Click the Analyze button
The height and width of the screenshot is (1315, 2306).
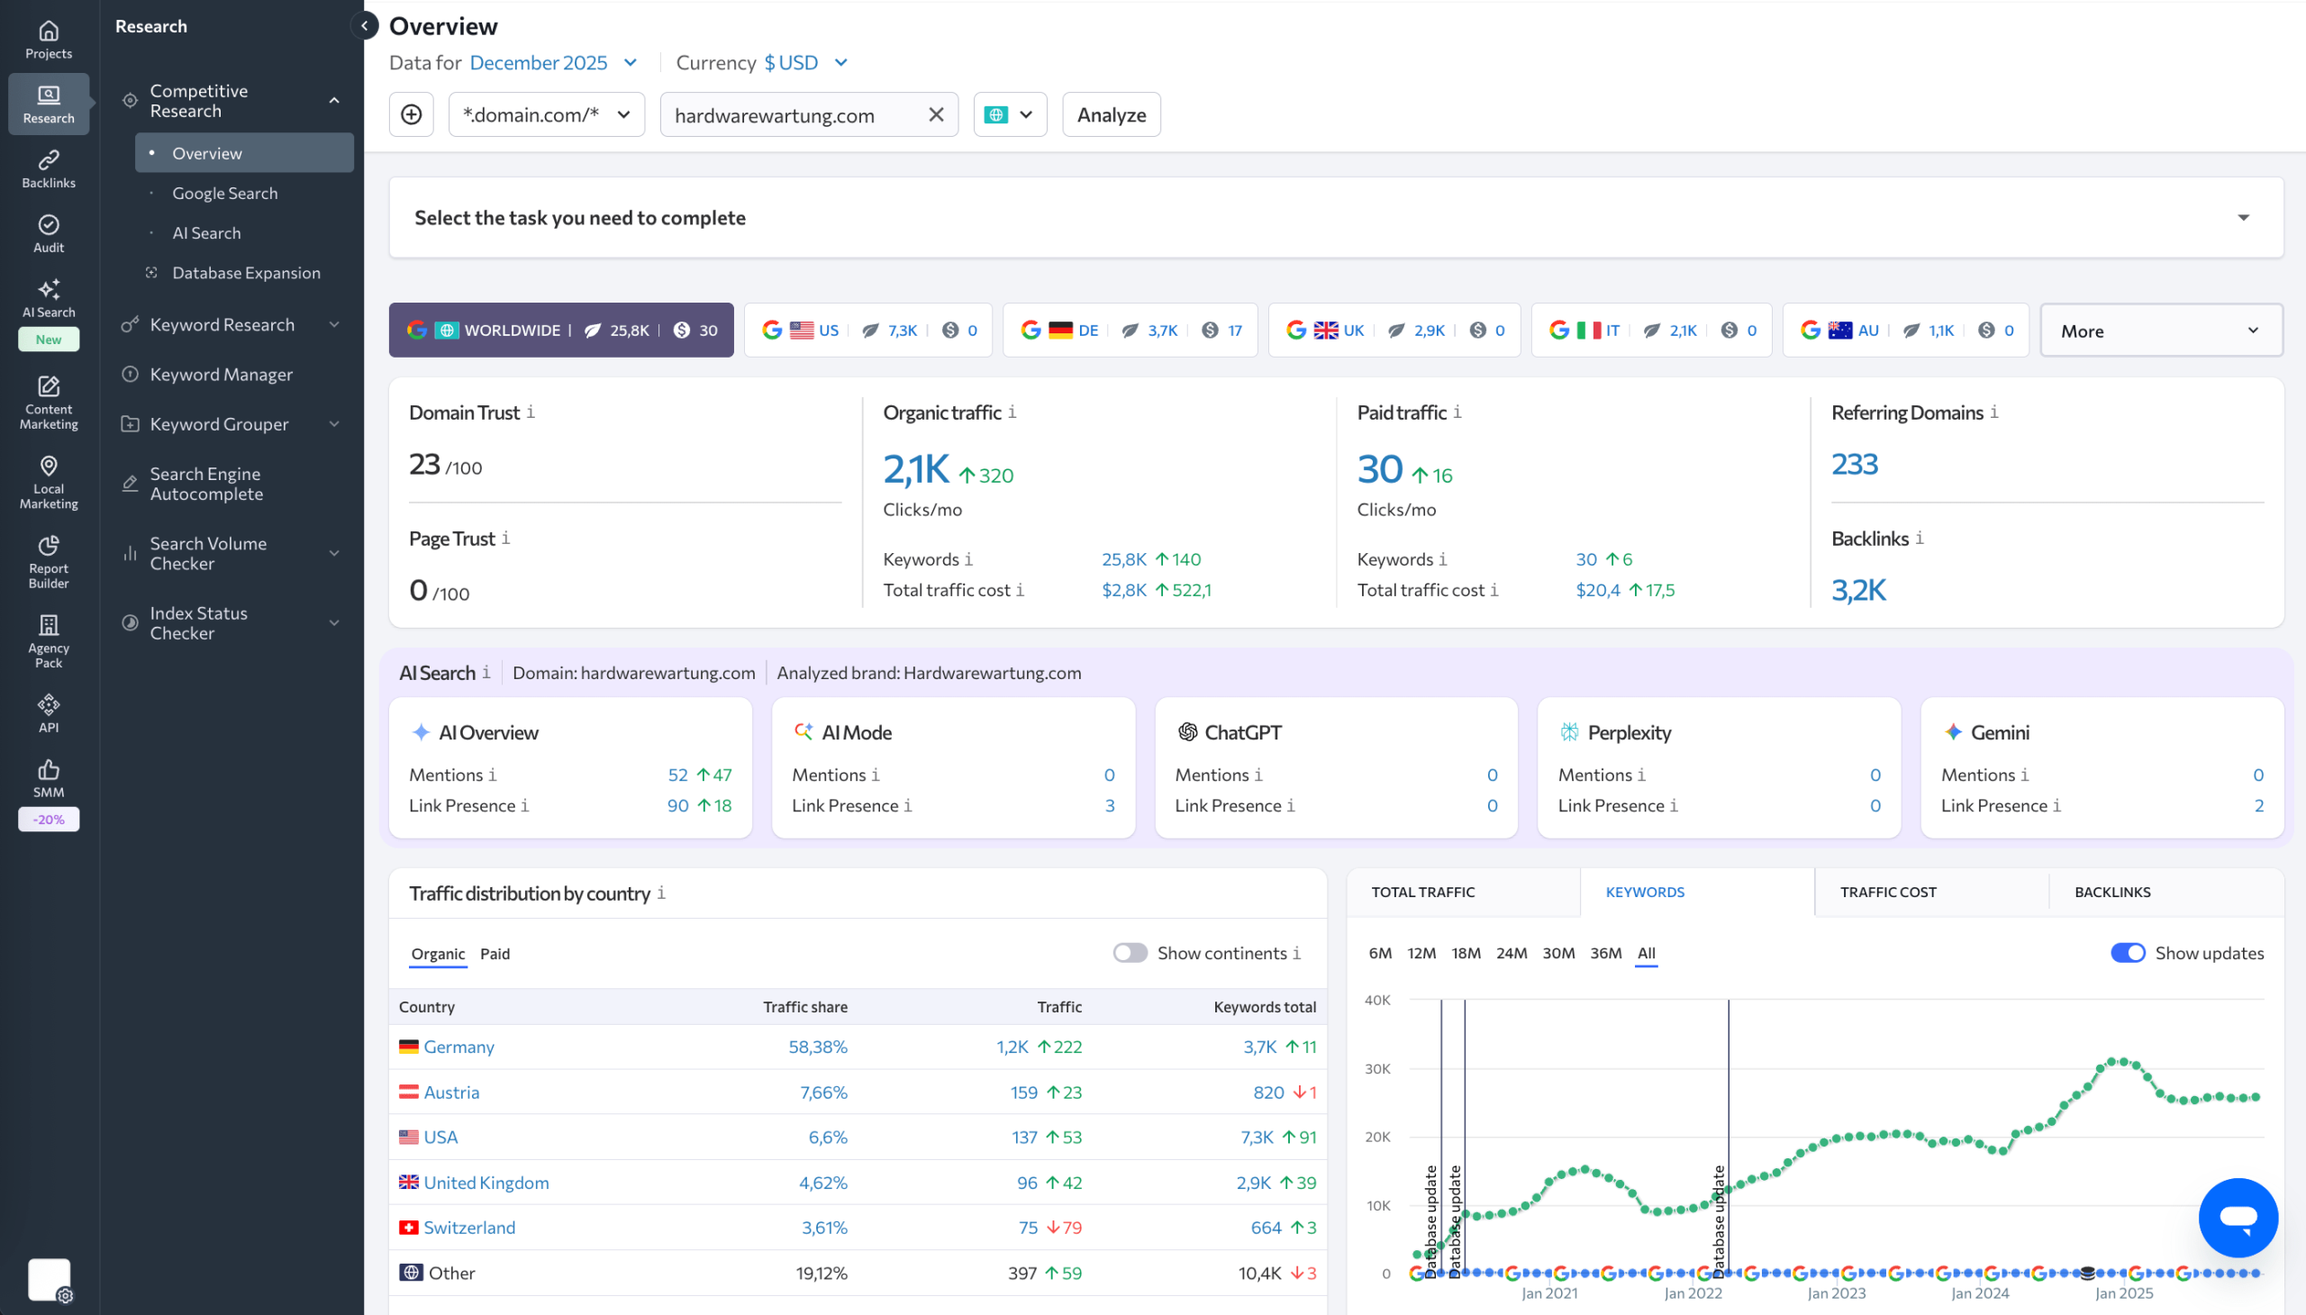pos(1110,115)
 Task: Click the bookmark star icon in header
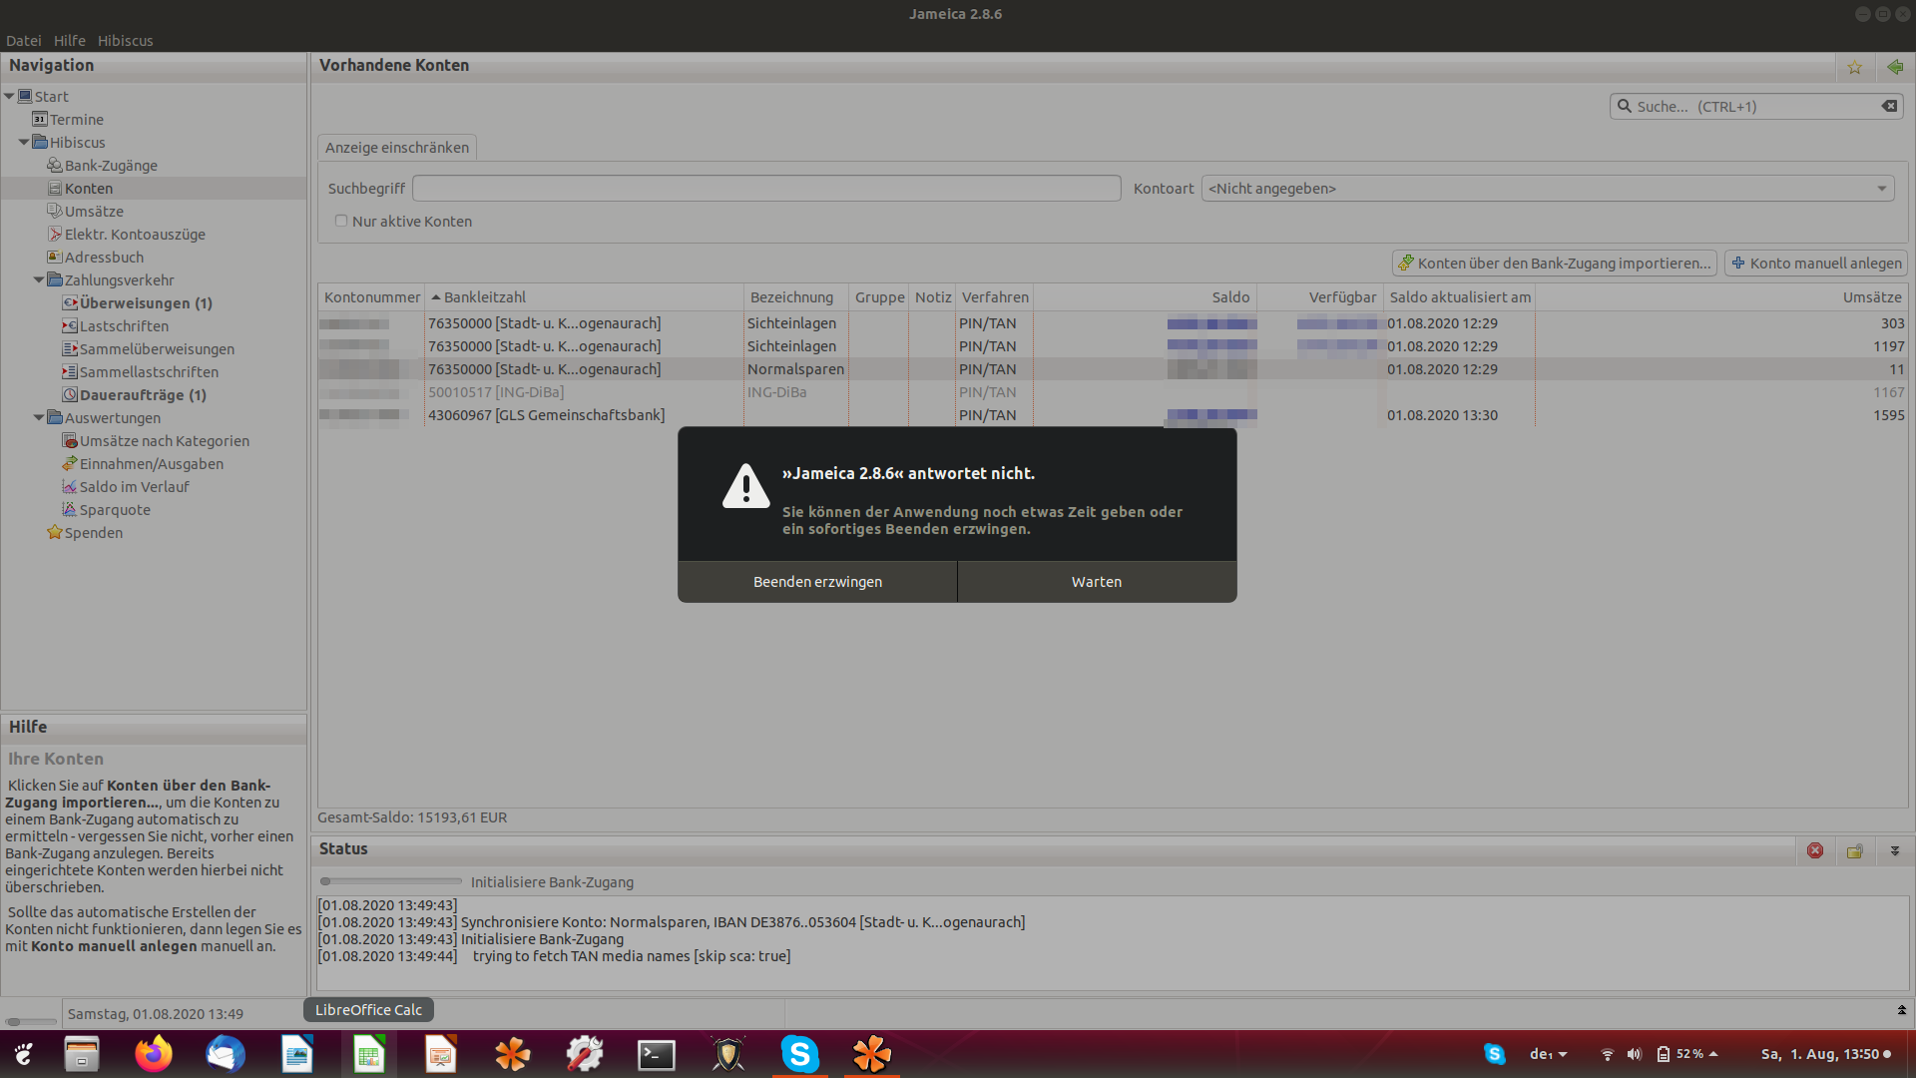pos(1854,67)
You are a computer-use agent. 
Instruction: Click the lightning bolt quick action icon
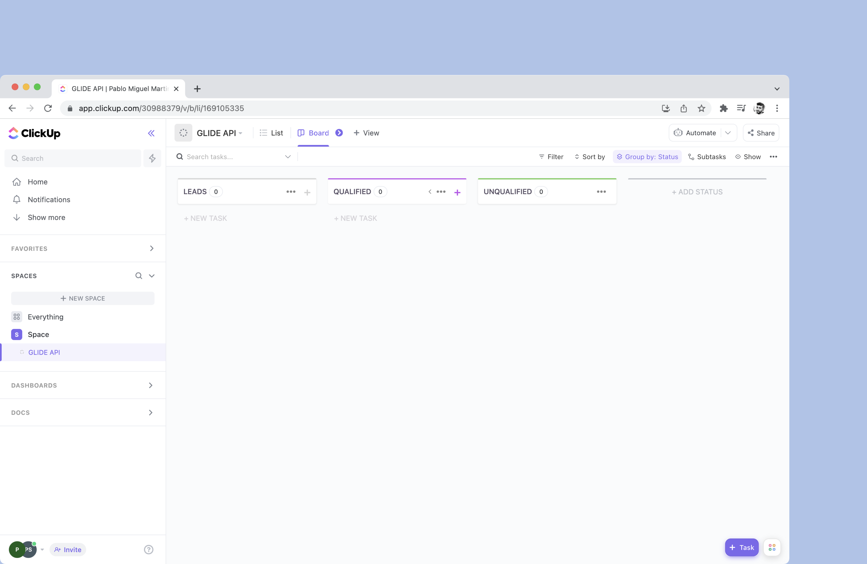click(x=152, y=158)
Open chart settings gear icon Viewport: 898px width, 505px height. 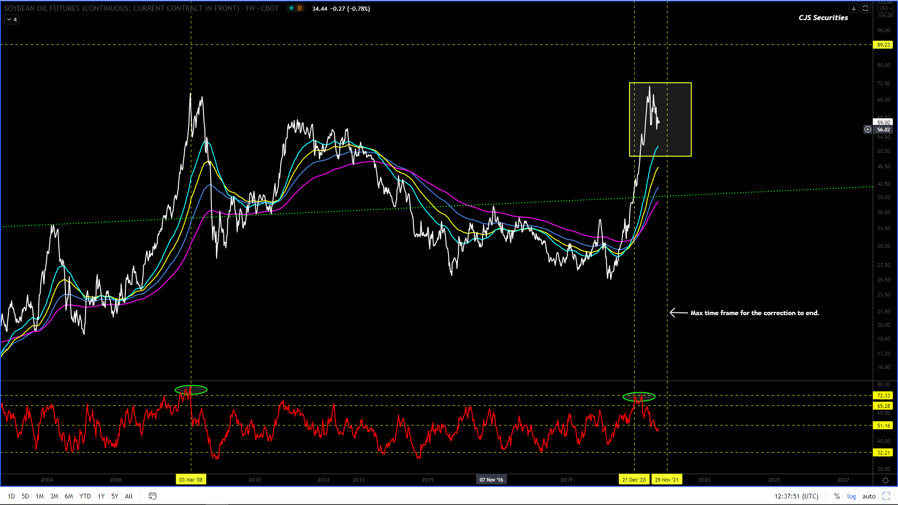click(x=885, y=480)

[ABOUT THIS EXERCISE]: Pictures excluded, repeat exactly the lines from the top of the material through the line with "You are a computer-use agent.", including both of those lines.

[REPLY TO THE TASK]:
Click the Analyze button
The height and width of the screenshot is (1315, 2306).
pos(1110,115)
 Task: Click the bookmark star icon in header
pos(1854,67)
You are a computer-use agent. 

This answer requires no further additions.